Gene like many in those years called me youngster. An honest crook, he never minced his words, counseling me that I exhibited great potential to return once I sprung from my first bid. He saw them come and go over the decades and was fond of saying that I was “still too full of piss and vinegar.” What would determine whether I ended up back behind the wall was in what move made when I rode out of the gates to the bus station when paroled.
Gene once said to me, “when that van pulls away, and you turn back to take one last look at the gates, what you’re leaving behind, then you will know be back. One move will tell you that you just aren’t done yet youngster.” I would chuckle and chalk it up to one of prisons’ many old wives’ tales.
For better or worse those years would shape and form the man I would become. Prison was my proving ground and road map to what I thought it meant to be a man. We talked about a lot, and I learned many lessons while rounding the perimeter of that prison yard.
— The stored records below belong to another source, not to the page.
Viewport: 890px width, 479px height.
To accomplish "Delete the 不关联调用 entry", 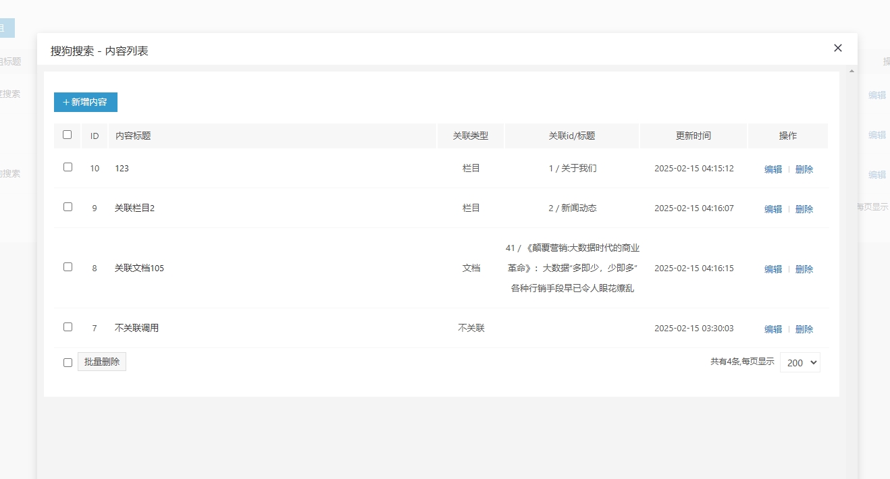I will pyautogui.click(x=804, y=329).
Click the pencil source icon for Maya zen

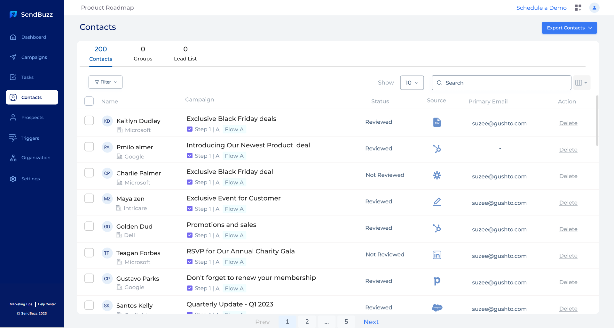(x=437, y=202)
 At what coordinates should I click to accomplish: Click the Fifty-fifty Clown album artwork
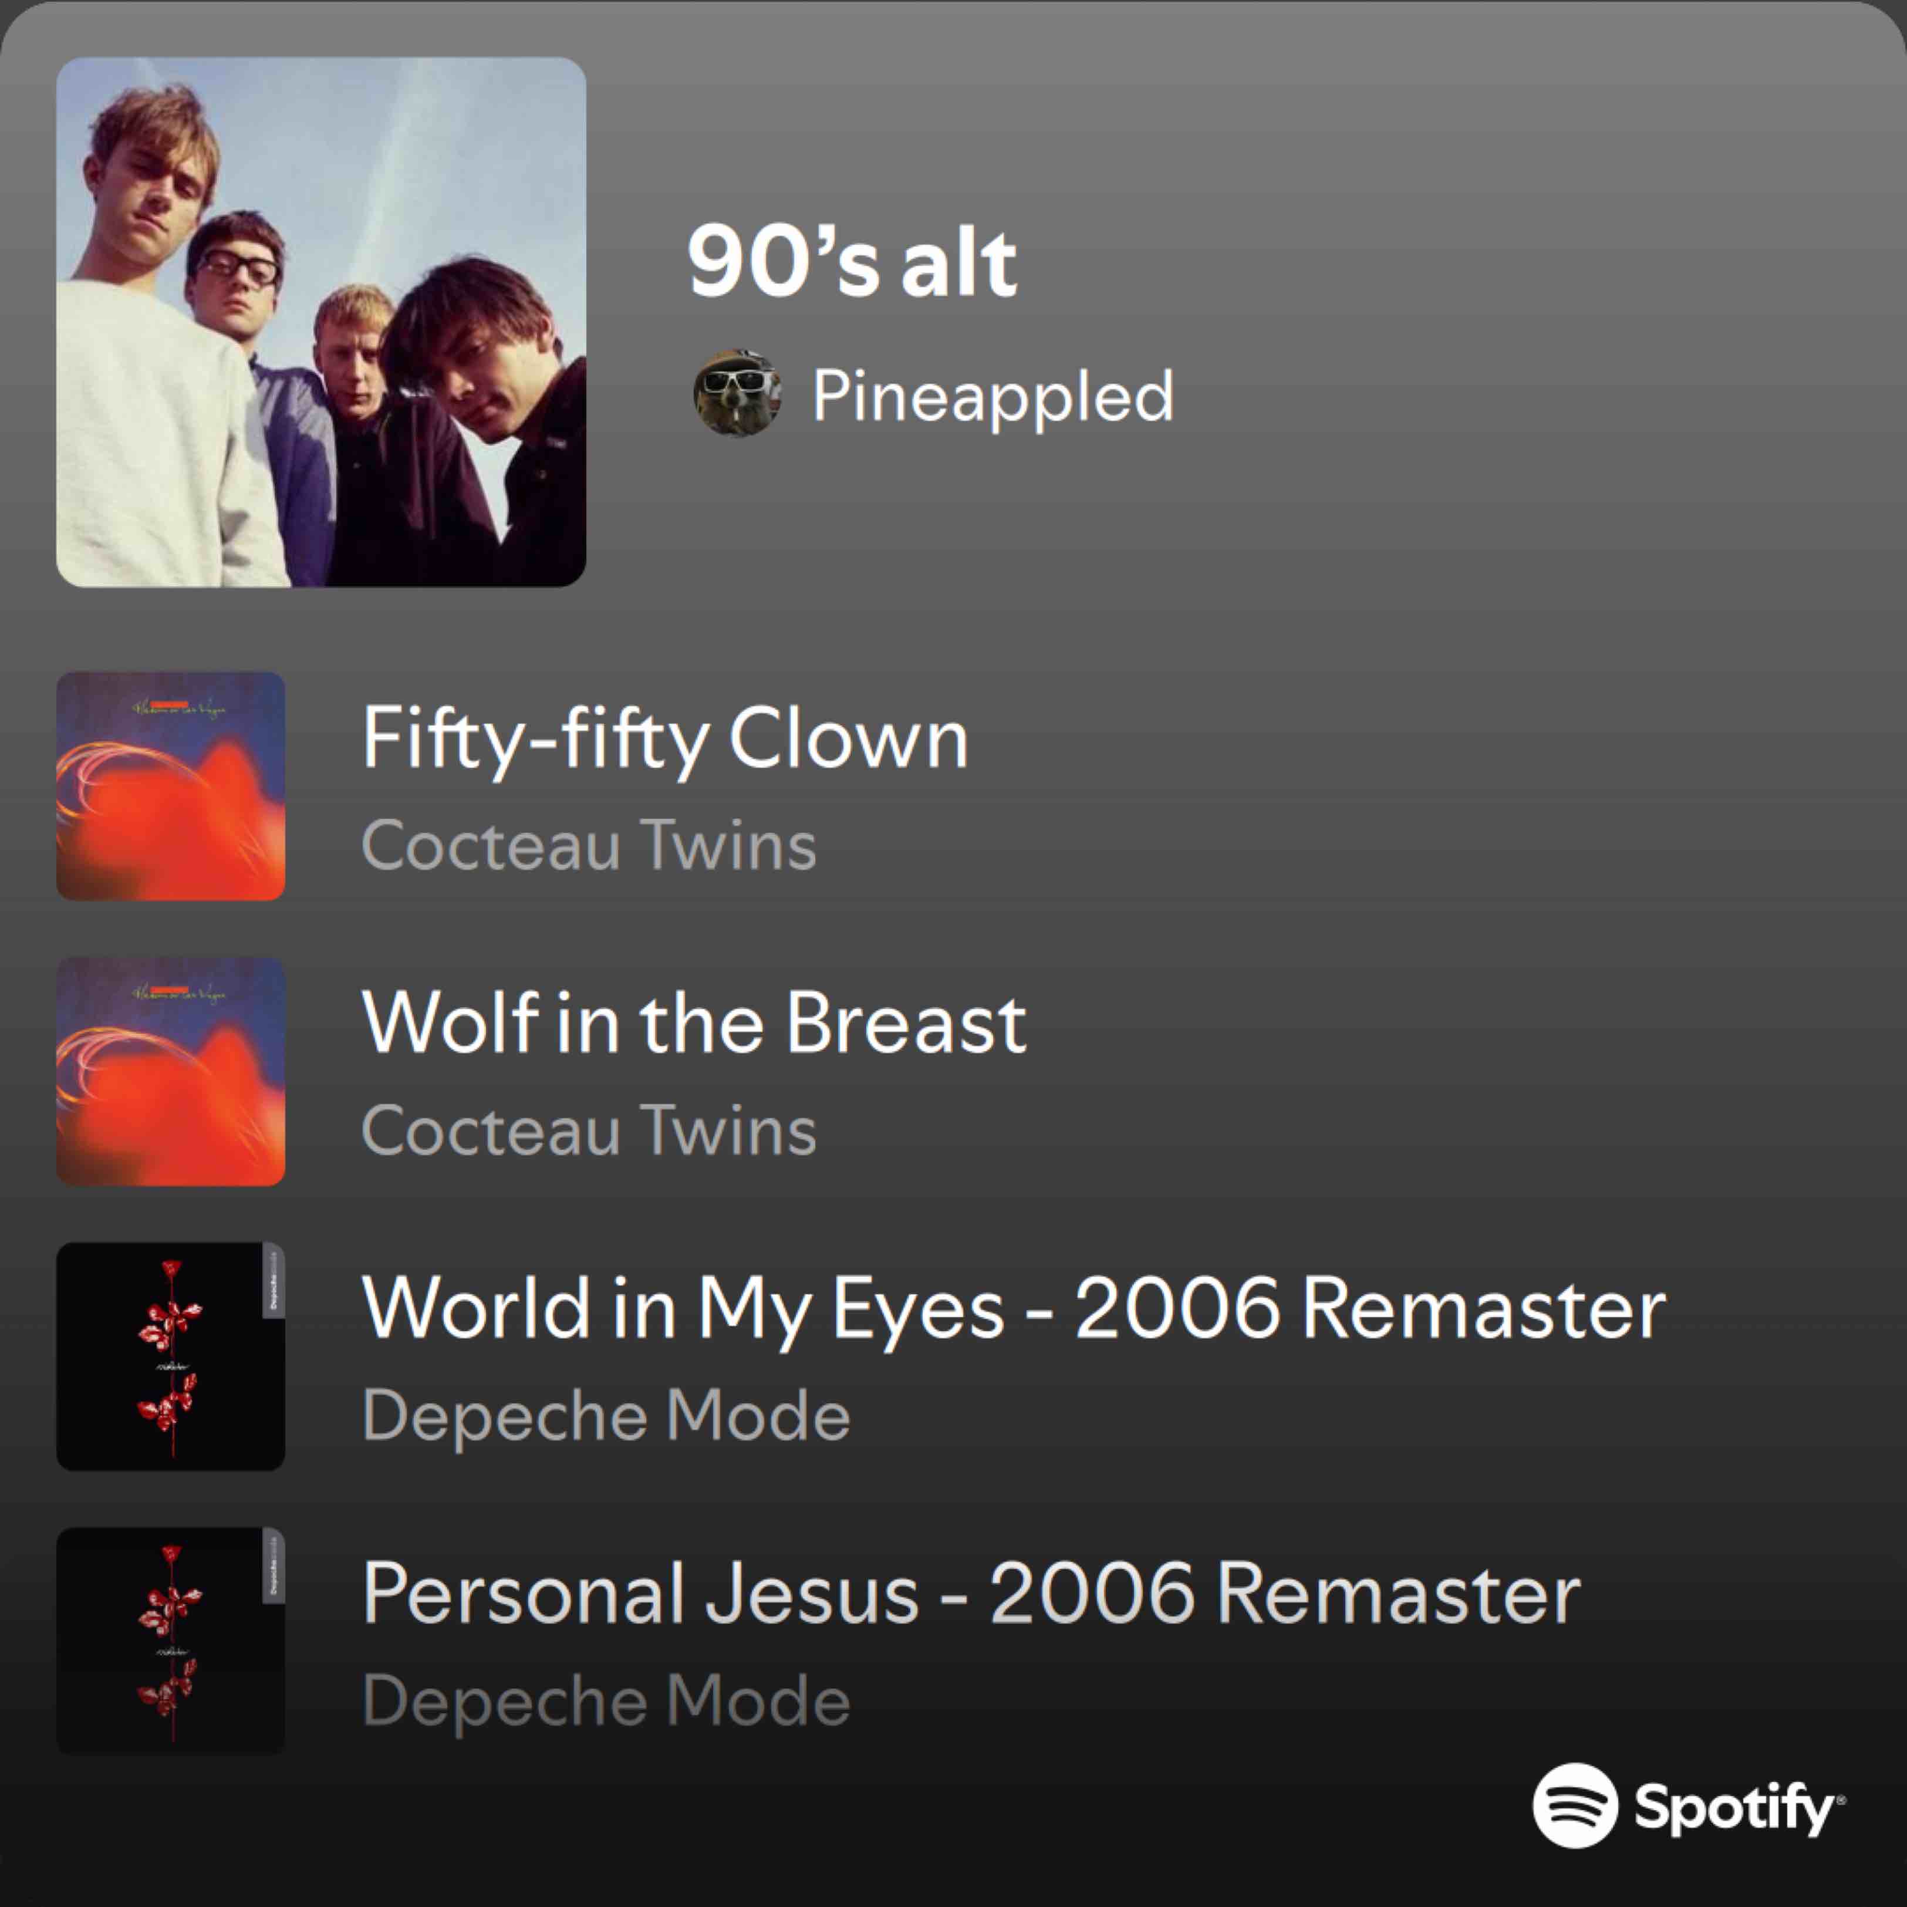pyautogui.click(x=171, y=786)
I eventually said goodbye to the fellas, and to Gene. One of guys in my crew had put me in a loading dock job back in Chicago. I side benefit to being in the know and in the owe.
I remember that day I loaded up into the white transpo van headed to the Las Vegas Greyhound Bus station. We pulled away down the dusty desert road. Without even so much as a thought, almost by second nature, I turned my head to look back as we drove away. When I turned forward again, I caught a glimpse the bull driving the van eyeing me in through the rear-view mirror.
I chuckled to myself. Those old convict wives’ tales. I was still too full of piss and vinegar.